Australia’s tourism sector is bouncing back, with jobs in the industry up 13.6 per cent in the December quarter, according to fresh data from the Australian Bureau of Statistics.
More than 75,000 jobs were created in the sector from October to December last year, in direct contrast to the previous three quarters, which all saw a decline in tourism employment numbers.
The figures are a welcome boost to an industry decimated by the COVID pandemic over the past two years, and they are a significant boost to the Australian economy.
According to Tourism Australia, spending from domestic and international tourism totalled $122 billion per annum prior to the pandemic, contributing more than 3 per cent of Australian GDP in 2019.
Tourists returning in numbers
The increase in employment numbers reflects increased visitor numbers across multiple states, particularly in those jurisdictions that only recently opened state borders.
One such example is Queensland, traditionally an tourism hotspot, which welcomed interstate visitors again from mid-December last year.
“We have definitely seen a significant increase in tourist numbers since the border opened in Queensland in December, and this should only continue, given the international borders have opened to tourists since then.” Mlikotis said.
It is these tourist numbers that are driving increased job opportunities in a range of tourism employers, as the sector scrambles to react to the changing market conditions.
Staff shortages now an issue
However, it’s not all good news for the tourism industry in Queensland.
“The challenge for the industry in North Queensland right now is not the volume of tourism business but securing the staff to service it,” Mlikotis said.
It seems the local job market in Cairns is still being impacted by lower-than-average backpacker and international student numbers, which have not yet returned to pre-pandemic levels.
These two markets provide a valuable addition to the labour force in regional tourism centres, and the lack of workers available from these traditional sources is leading to certain positions becoming difficult to fill for local businesses.
"We have some restaurants here in Cairns who are closing their doors for one or two nights a week due to lack of available staff,” Mlikotis said.

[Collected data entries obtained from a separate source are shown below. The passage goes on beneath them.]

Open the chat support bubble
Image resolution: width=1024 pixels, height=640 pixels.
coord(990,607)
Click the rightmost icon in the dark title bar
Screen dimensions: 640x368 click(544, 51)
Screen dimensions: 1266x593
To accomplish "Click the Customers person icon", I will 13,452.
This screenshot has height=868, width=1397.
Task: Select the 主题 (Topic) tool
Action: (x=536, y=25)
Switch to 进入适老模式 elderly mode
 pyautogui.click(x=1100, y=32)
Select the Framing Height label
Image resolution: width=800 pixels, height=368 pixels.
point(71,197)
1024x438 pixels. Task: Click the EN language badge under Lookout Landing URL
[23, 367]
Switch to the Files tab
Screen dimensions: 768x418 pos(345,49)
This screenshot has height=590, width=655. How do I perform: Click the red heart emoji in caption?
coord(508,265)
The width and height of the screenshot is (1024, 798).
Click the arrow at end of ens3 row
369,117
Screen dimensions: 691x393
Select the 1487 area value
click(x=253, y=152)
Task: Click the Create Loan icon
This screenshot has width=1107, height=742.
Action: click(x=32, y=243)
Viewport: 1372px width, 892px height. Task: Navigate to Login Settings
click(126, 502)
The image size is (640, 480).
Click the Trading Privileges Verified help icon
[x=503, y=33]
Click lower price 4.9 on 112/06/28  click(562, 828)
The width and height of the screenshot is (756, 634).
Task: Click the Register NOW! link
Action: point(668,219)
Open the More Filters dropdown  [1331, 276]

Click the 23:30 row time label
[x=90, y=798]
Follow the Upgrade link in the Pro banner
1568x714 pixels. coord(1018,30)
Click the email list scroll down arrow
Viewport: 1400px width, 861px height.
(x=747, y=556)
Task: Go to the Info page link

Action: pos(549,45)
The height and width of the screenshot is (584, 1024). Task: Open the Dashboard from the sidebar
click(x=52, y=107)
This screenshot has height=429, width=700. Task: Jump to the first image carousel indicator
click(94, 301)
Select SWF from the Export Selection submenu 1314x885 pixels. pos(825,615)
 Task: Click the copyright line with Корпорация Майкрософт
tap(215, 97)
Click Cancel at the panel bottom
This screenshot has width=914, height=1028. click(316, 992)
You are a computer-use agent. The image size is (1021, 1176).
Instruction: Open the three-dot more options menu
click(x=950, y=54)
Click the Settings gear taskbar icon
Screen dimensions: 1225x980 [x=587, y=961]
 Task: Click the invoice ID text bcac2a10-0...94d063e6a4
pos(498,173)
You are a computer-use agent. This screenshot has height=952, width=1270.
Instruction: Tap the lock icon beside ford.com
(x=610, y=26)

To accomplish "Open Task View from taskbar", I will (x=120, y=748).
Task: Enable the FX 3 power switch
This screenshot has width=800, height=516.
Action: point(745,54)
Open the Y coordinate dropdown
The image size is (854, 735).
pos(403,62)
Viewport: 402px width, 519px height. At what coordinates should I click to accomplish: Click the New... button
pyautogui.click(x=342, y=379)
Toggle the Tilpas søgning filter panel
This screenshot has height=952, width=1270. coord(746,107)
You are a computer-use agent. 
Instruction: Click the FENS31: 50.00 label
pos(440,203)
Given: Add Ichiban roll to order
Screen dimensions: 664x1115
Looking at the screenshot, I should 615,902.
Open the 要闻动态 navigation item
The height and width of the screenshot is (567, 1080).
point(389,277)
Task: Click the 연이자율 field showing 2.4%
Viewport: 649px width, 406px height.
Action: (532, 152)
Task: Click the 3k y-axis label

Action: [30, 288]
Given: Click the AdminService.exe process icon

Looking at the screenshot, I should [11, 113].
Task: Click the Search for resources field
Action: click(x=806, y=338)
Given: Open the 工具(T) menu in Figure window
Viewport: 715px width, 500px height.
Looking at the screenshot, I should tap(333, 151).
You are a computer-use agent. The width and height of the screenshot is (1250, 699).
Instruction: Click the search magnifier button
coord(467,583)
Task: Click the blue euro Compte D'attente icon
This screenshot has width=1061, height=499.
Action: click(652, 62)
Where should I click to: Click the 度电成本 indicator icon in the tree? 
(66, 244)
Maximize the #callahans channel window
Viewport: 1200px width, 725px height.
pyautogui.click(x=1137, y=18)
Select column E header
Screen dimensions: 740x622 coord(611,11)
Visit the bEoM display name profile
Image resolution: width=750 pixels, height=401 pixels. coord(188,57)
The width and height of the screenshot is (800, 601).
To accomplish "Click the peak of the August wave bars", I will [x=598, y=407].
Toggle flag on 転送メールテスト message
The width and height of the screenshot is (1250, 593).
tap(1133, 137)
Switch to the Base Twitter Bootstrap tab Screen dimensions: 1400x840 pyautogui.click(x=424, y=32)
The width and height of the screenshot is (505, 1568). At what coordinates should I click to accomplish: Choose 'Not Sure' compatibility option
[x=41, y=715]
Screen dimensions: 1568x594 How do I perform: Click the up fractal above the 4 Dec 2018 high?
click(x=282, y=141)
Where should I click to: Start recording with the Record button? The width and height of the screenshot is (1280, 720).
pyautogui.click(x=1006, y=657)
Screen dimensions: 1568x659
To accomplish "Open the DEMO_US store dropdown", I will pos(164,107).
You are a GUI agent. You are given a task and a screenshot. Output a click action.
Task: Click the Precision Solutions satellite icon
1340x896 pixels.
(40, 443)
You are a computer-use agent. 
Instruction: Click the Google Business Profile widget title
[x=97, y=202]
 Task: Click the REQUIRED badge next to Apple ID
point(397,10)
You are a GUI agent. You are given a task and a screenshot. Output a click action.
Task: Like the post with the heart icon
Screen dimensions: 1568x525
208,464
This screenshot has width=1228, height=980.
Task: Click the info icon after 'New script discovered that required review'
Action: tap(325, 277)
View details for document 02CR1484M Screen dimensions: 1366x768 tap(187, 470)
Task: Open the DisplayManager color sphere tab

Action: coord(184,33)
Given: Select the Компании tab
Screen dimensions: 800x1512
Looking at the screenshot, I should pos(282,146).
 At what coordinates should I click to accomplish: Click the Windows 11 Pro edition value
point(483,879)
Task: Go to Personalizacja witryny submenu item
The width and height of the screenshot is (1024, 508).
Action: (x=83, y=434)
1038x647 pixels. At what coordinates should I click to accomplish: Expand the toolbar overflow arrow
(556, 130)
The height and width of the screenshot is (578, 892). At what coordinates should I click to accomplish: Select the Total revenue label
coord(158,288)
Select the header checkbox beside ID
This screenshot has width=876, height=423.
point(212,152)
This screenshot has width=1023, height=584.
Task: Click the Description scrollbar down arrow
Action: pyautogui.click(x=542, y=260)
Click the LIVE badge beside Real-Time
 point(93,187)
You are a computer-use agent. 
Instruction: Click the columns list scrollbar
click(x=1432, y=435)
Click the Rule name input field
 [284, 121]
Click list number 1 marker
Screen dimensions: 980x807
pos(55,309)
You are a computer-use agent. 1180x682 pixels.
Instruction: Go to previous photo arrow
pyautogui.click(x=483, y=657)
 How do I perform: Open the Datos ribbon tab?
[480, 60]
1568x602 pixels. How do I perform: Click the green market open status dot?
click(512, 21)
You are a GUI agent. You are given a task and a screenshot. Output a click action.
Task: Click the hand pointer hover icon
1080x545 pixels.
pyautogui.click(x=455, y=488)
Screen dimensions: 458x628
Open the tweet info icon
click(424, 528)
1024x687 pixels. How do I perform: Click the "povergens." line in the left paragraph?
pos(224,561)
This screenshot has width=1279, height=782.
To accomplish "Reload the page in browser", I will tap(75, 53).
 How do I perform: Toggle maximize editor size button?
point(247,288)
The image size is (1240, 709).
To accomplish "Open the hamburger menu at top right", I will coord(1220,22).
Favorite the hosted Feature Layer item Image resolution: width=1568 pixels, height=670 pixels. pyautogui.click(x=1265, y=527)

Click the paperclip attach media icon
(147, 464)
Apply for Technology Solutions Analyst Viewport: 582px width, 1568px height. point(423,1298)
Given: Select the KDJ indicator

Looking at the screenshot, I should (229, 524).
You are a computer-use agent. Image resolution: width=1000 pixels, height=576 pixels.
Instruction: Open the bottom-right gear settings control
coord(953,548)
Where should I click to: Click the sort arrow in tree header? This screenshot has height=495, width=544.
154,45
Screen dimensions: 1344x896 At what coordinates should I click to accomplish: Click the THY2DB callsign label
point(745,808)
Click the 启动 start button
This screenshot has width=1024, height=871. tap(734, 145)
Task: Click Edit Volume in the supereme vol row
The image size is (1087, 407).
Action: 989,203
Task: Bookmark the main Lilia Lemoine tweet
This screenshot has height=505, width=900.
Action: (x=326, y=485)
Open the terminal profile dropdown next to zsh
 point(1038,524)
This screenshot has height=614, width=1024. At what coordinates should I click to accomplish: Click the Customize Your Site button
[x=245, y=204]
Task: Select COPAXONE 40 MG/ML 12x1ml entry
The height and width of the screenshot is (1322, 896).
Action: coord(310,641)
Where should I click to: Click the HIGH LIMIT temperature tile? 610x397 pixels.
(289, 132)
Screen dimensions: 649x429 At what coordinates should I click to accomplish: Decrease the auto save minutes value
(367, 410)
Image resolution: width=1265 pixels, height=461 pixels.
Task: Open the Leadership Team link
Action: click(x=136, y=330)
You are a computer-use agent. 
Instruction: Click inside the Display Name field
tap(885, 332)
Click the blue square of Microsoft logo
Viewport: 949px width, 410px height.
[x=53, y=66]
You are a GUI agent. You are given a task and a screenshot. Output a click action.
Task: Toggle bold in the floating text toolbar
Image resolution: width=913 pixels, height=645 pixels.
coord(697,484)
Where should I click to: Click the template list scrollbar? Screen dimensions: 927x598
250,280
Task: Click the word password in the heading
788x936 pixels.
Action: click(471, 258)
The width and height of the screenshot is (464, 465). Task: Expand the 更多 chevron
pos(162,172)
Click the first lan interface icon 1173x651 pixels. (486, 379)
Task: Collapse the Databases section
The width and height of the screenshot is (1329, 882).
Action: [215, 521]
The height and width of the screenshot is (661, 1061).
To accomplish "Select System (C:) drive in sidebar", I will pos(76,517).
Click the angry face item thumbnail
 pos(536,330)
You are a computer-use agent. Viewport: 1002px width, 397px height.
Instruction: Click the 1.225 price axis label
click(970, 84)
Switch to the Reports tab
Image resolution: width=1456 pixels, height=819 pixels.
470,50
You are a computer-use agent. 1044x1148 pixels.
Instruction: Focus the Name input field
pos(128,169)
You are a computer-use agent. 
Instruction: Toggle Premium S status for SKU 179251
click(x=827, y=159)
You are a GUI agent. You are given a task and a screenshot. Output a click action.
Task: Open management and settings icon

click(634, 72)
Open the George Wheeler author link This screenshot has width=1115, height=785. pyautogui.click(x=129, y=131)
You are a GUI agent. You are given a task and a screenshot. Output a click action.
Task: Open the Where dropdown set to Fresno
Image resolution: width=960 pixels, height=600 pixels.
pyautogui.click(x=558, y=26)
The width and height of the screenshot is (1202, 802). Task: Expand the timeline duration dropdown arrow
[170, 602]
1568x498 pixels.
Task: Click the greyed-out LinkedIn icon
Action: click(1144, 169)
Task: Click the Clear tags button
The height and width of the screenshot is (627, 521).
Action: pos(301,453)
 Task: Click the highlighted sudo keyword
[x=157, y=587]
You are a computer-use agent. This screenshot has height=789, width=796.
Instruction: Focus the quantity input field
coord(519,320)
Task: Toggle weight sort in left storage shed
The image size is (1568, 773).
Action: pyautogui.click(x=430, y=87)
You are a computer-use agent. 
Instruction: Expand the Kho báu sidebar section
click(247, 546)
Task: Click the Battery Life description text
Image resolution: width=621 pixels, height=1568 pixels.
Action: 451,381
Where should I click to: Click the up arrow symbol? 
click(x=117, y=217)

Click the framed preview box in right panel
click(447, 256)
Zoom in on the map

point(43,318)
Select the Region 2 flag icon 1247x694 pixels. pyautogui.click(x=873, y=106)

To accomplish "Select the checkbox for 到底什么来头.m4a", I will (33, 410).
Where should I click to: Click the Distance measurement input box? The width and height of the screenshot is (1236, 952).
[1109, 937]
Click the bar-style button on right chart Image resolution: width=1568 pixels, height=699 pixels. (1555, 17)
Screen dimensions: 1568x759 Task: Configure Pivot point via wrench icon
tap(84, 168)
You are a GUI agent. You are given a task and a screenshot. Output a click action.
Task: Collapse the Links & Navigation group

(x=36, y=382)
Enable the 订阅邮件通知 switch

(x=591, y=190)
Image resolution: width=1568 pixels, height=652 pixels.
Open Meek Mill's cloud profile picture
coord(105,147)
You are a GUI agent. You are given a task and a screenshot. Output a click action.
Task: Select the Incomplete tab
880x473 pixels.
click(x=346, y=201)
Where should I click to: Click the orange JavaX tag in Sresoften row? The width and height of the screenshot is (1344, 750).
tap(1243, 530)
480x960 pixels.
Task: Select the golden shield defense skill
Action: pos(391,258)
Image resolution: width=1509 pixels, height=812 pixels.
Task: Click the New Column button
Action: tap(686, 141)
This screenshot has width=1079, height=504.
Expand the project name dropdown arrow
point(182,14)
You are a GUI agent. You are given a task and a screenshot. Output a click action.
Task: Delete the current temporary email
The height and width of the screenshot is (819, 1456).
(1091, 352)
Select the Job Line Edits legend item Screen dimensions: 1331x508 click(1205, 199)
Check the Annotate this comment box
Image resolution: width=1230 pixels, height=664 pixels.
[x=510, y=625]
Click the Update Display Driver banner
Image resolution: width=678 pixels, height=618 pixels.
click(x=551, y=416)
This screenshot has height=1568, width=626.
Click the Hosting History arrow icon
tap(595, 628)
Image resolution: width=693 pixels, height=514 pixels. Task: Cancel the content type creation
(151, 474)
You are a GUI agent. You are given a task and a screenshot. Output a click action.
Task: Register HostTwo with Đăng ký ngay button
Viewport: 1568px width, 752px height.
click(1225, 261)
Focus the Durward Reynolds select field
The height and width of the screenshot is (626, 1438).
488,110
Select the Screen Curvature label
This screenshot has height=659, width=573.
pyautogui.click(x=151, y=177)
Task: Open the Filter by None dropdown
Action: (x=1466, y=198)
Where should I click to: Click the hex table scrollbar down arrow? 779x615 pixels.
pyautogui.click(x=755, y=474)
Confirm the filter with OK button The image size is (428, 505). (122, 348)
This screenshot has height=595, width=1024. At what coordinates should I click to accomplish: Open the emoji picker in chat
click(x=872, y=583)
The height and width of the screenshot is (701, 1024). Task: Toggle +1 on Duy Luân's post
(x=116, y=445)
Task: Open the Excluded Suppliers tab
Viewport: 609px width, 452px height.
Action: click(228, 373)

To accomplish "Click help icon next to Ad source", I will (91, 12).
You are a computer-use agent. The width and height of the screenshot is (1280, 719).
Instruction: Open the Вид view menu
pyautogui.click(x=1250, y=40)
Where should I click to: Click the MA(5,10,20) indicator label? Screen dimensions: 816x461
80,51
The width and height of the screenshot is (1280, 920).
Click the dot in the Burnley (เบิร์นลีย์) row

She said her conversations with other industry groups across the tourism sector indicated this scenario was being replicated elsewhere, with staff shortages starting to bite in several markets.
The opening of international borders in recent months is expected to bring a rise in backpacker numbers, while international students are also starting to return.
However, each state is likely to be competing for scarce labour in the coming months as the tourism industry continues to recover.